(Saved entries)

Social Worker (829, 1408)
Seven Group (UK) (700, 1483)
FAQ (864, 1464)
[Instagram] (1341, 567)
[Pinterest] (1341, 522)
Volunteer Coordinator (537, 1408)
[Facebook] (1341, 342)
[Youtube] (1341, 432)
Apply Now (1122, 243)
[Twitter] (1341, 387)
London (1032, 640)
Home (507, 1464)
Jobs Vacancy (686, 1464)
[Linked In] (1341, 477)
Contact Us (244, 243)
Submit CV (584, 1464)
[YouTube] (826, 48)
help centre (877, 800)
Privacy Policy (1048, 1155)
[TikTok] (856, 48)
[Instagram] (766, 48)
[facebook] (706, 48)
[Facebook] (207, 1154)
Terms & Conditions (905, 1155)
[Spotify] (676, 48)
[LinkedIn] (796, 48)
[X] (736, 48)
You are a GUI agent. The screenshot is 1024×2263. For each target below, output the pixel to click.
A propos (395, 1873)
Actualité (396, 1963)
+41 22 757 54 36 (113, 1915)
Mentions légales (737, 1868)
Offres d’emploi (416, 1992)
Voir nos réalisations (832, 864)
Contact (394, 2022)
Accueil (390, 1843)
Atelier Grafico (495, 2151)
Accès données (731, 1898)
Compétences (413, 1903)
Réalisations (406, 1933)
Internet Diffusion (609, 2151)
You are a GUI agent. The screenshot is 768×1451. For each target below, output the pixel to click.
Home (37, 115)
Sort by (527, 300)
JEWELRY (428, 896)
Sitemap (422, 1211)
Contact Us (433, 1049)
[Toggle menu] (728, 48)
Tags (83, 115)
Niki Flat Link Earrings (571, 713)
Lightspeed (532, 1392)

## What you are asked to do
Check each line above for the string "below" and return those that contain it.

## Output for this task
You are a GUI agent. The screenshot is 1024×2263. For each target below, output the pixel to click.
You are a GUI agent. The screenshot is 768×1451. For each target below, output the pixel to click.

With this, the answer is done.